The UN report said affirmative action should be taken "if necessary", and even singled out Māori and Pasifika children, as well as "ethnic minorities, refugee children, migrant children, children with disabilities, lesbian, bisexual, gay, transgender and intersex children and children living with persons from these groups".

Ms Maidaborn says it's time to end the debate on whether this would mean race-based privilege.

"I think there is race-based privilege in New Zealand - it's very clear that a European child in New Zealand will have better life outcomes than Māori, including life expectancy as an adult.

"I think that we just have to accept there is race-based privilege, but it certainly isn't on the side of Māori and Pasifika young people. With that in mind, we need to focus on outcomes - and that's what equity is about.

"Right now in our country we keep going over and over the debate about whether we ought to treat different groups differently.

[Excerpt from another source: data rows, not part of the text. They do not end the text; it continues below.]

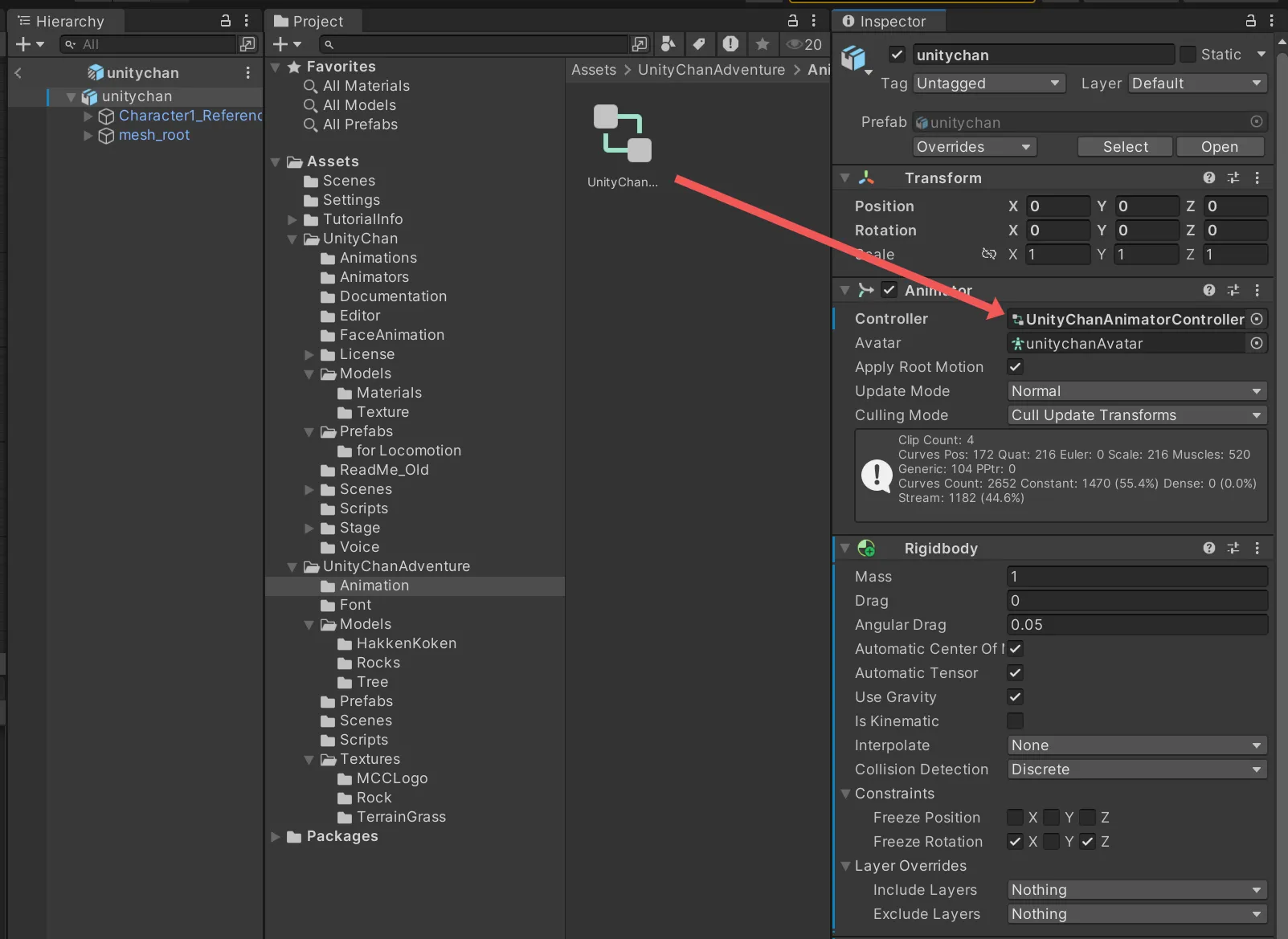Enable the Is Kinematic checkbox

coord(1016,721)
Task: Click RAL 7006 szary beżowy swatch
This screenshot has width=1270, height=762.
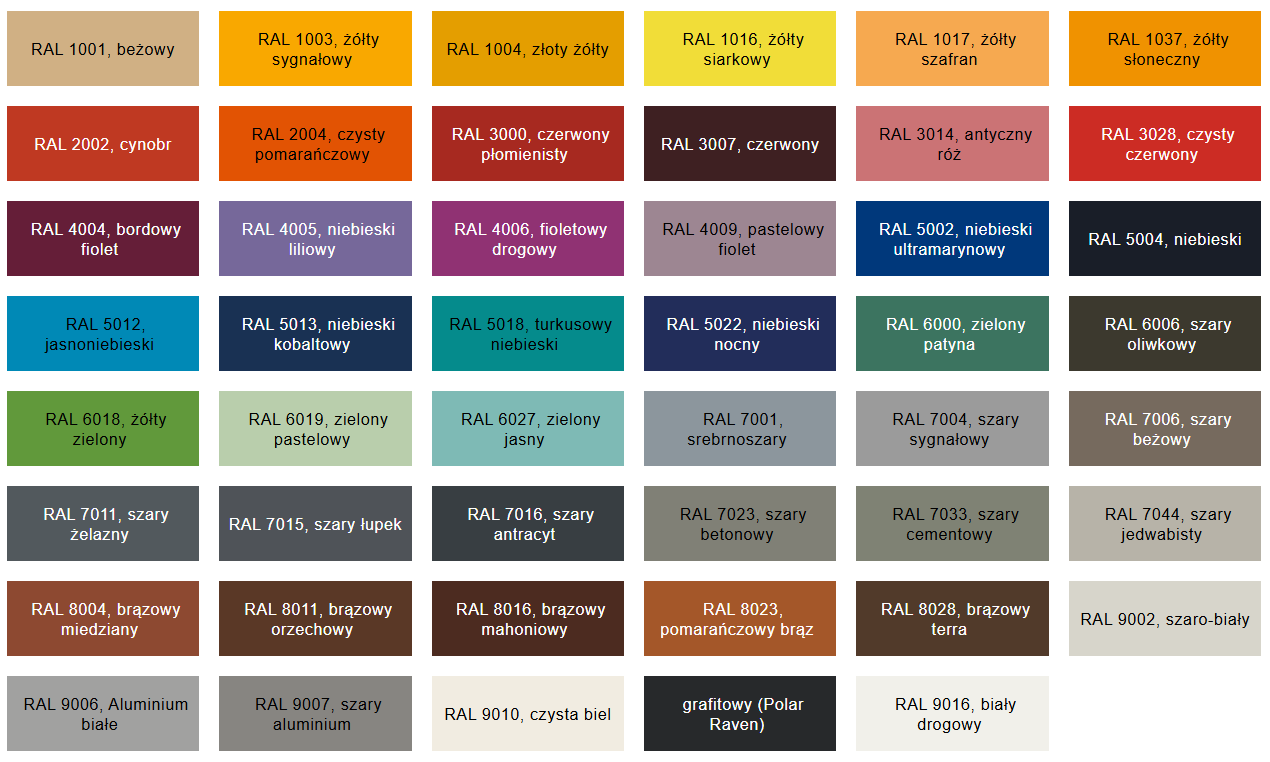Action: [1165, 429]
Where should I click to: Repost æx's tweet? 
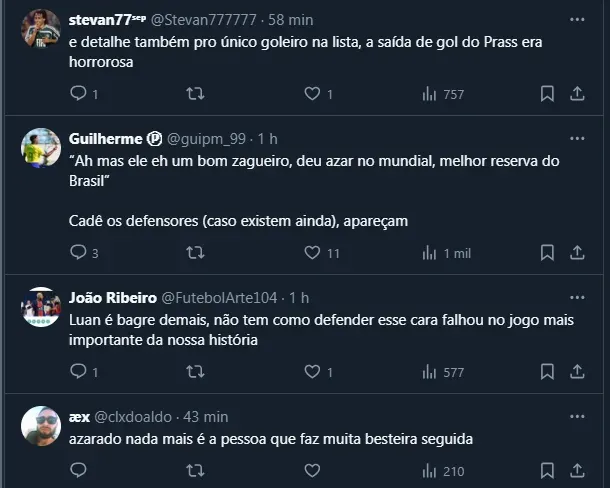click(x=196, y=471)
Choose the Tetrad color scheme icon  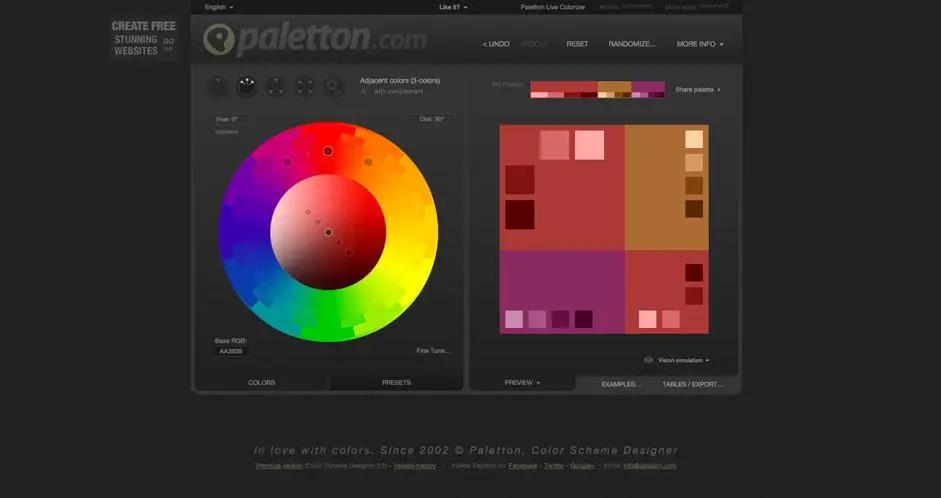click(304, 87)
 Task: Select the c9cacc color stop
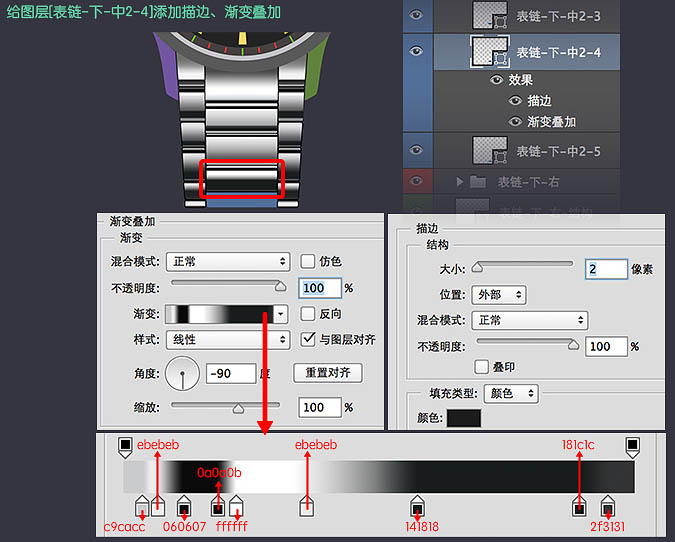tap(141, 507)
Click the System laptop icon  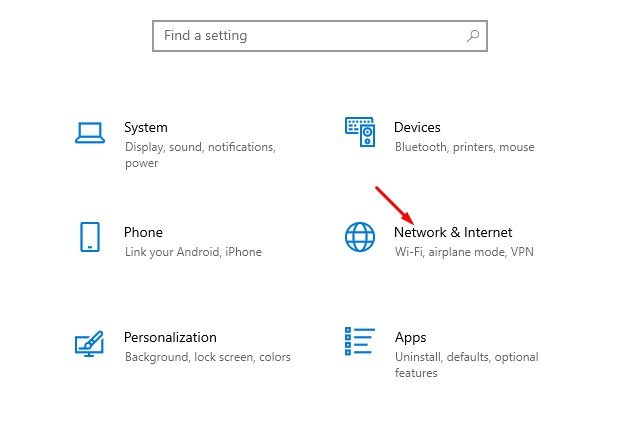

It just seems to me if we focus on outcomes, that becomes a much easier decision."

The number of Kiwi children in poverty according to UNICEF has grown 30,000 since 2013. Since then, the Government has increased benefits, made doctor's visits for under-13s free and launched the Ministry for Vulnerable Children.

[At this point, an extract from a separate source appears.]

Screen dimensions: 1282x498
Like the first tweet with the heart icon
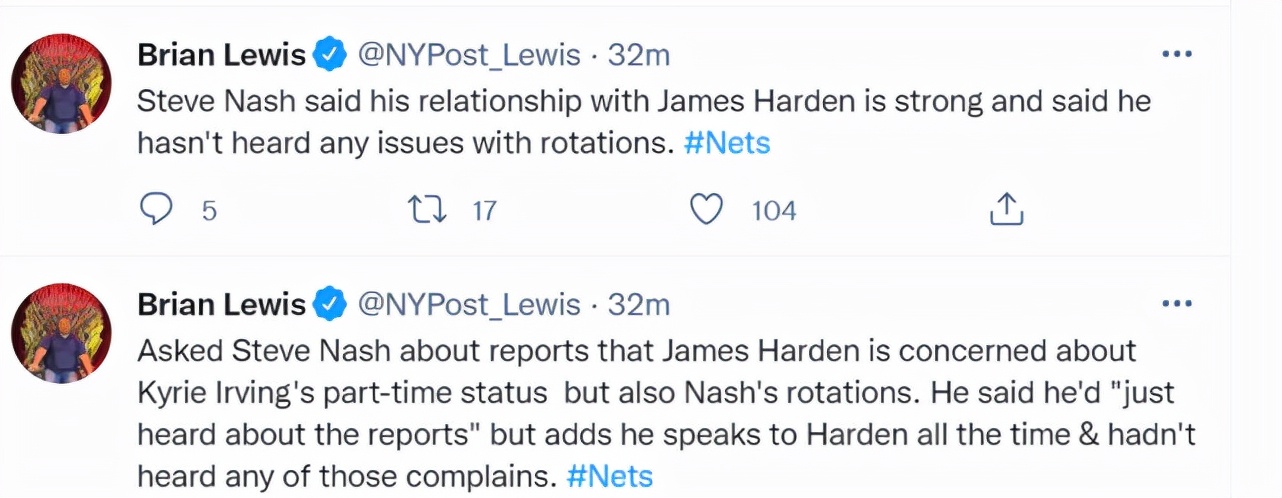point(707,209)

"I do think that they believe their investment in benefits - which was remarkable and should be acknowledged - is all they have to do," says Ms Maidaborn. "They're just more interested in activity than outcomes at this stage."

Part of the difficulty in measuring outcomes is that the Government refuses to come up with a formula to define child poverty. Children's Commissioner Andrew Becroft has come up with one which would put the figure at 149,000, and wants the Government to commit to reducing it by 10 percent by the end of 2017.

Prime Minister John Key responded by saying child poverty was too difficult to define, compared to relatively easy measures, such as pest numbers.

"It's more binary in terms of whether there's a rat, a stoat or a possum there or whether there isn't because you can understand that," he said.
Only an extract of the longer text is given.